Grassland habitats of the hispid hare are threatened due to overgrazing by cattle. Additionally, the hispid hare is threatened by the cutting and burning of vegetation in its habitat. The species' preference for dry ground and less dense grass leads to activity and population declines in periods of high rainfall and intense vegetation succession or growth. Grassland burning is significantly more threatening to the species during the breeding season. Changes to the grassland habitat in the Terai Arc Landscape due to burning, succession, habitat fragmentation and collection of grasses for thatch has been especially detrimental to herbivores in the region, including the hispid hare. Thatch harvesting has also been noted as an unsustainable and habitat-damaging practice in the hispid hare-inhabited Manas National Park.

The hispid hare is known to occur in several protected areas. Prior to its rediscovery in Bornadi Wildlife Sanctuary alongside the pygmy hog in 1971, it was thought to be extinct. Sightings of the rabbit have occurred sporadically since then across its distribution, though the population is in decline due to habitat loss. The hispid hare is known to be present in the grasslands of Shuklaphanta National Park based on pellet records, but its population density is very low (from 0.182 to 0.221 individuals per hectare), comparable only with that of Jaldapara Wildlife Sanctuary (0.087 per hectare).
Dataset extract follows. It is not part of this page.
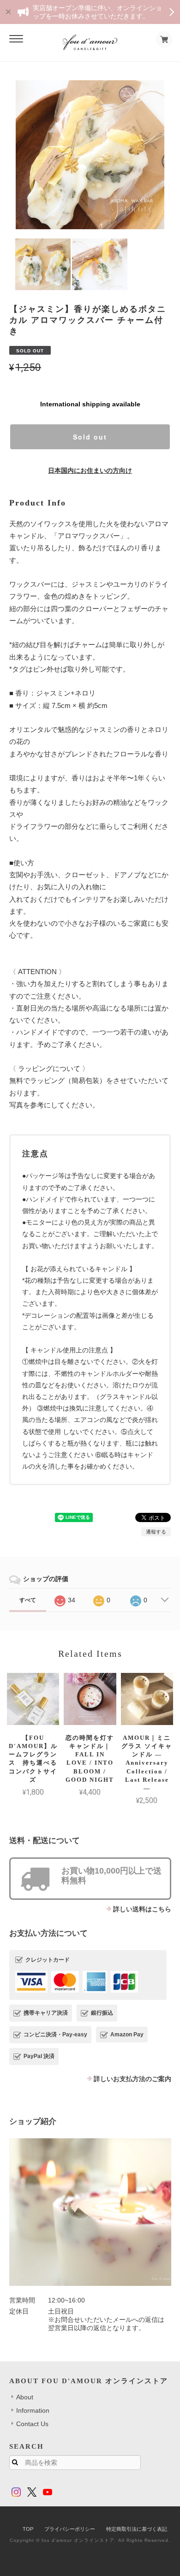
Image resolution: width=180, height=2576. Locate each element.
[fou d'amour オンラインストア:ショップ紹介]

In January 2016, a hispid hare was recorded in Chitwan National Park for the first time since 1984. Development of controlled burning systems that do not overlap with the breeding season of the hispid hare has been recommended as a potential conservation measure. Additionally, recommendations have been made to continue studying the distribution and ecological significance of the species and to educate communities on its endangered status. Efforts to breed the hispid hare in captivity have been described as "very difficult".